Finally, a set of articles focuses on prospective therapies targeting metals. The study from Lei et al. (2015) shows that clioquinol – a copper and zinc ionophore and a moderate iron chelator – selectively reverses iron accumulation in the brain of aged tau knockout mouse and ameliorates both parkinsonism and cognitive defects. Johanssen et al. (2015) describe how administration of the metal chaperone PBT2 preconditions neurons by inducing increase in cytosolic Zn²⁺, which in turn causes a sub-threshold elevation in Ca²⁺ levels protecting neurons from a subsequent a more severe NMDA toxic stimulus. A similar mechanism based on Zn²⁺-mediated preconditioning also underlies the neuroprotective effect of the anti-inflammatory drug indomethacin, a non-selective COX inhibitor that Lee and colleagues found to ameliorate ischemic injury in the brain (Lee et al., 2015).

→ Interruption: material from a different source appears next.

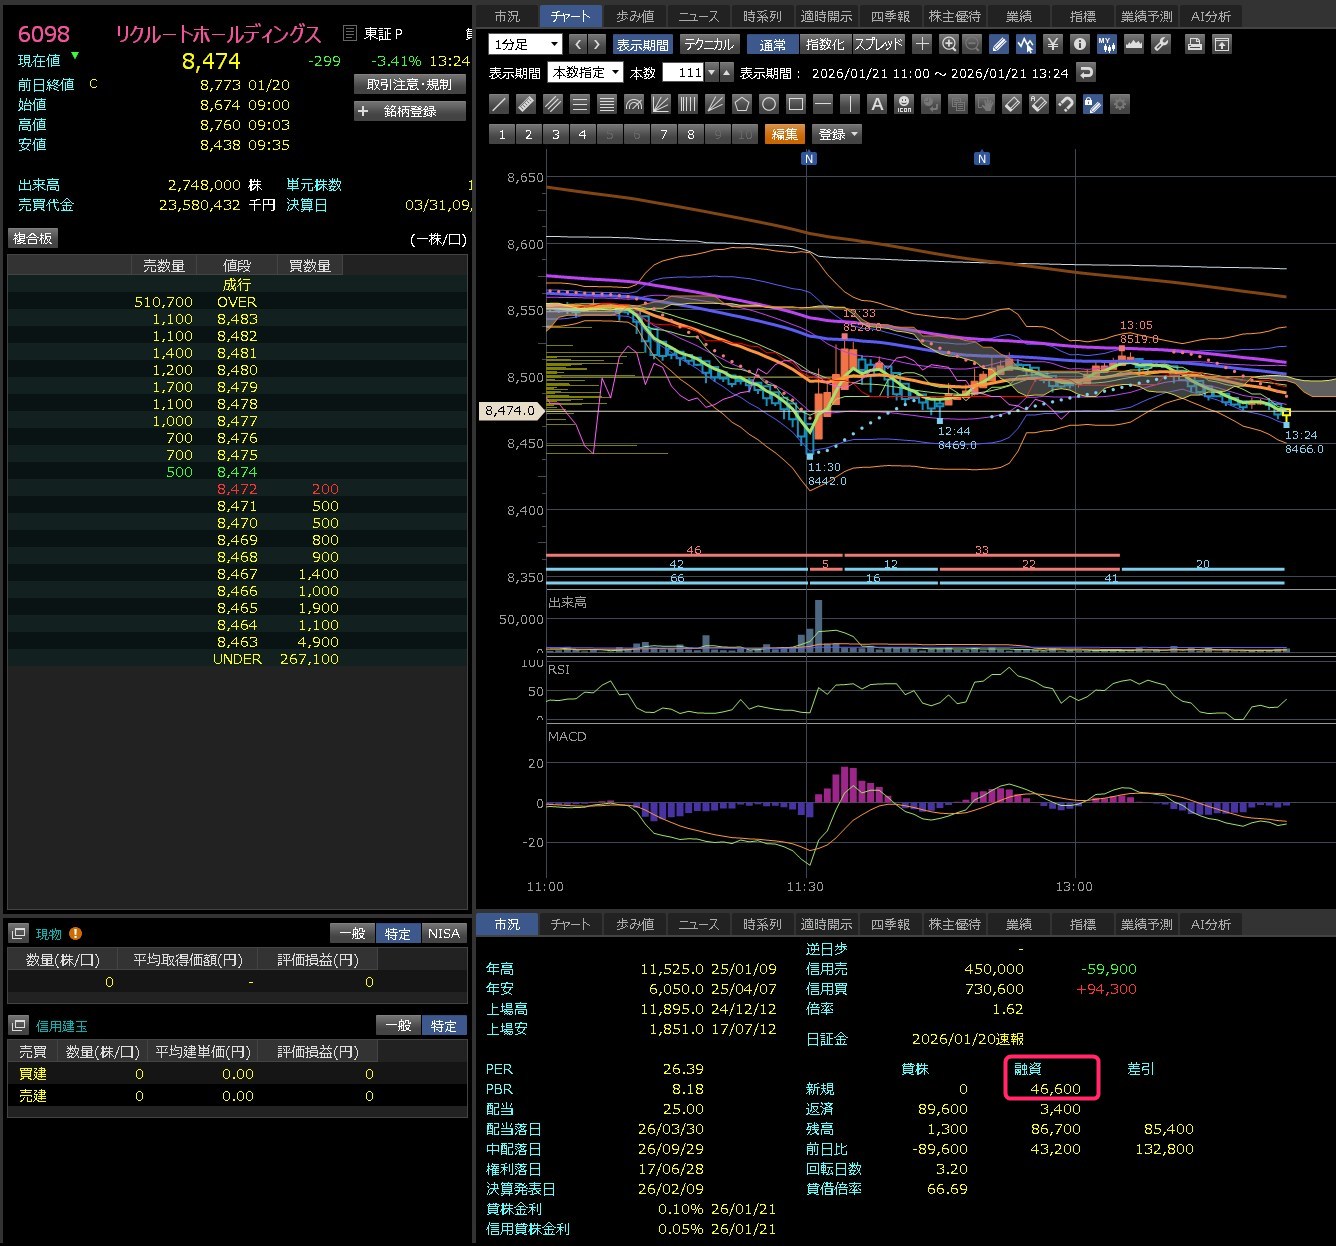Select the ellipse drawing tool

(x=769, y=104)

In conclusion, increasing evidence substantiate a central role of metals in the etiopathogenesis of neurodegenerative diseases. Consequently, metal biology is receiving commensurate and escalating interest from the neuroscience community, as also highlighted by dedicated forum issues recently published by other Journals (Adlard and Chung, 2015; White et al., 2015). We believe that the collection we assembled encompasses topics of primary relevance in metal biology and provides examples of how metals can participate to a broad spectrum of neuro-degenerative disorders. We certainly hope that this series will serve well to both experienced metal investigators, as well as outsider scientists interested in approaching the field.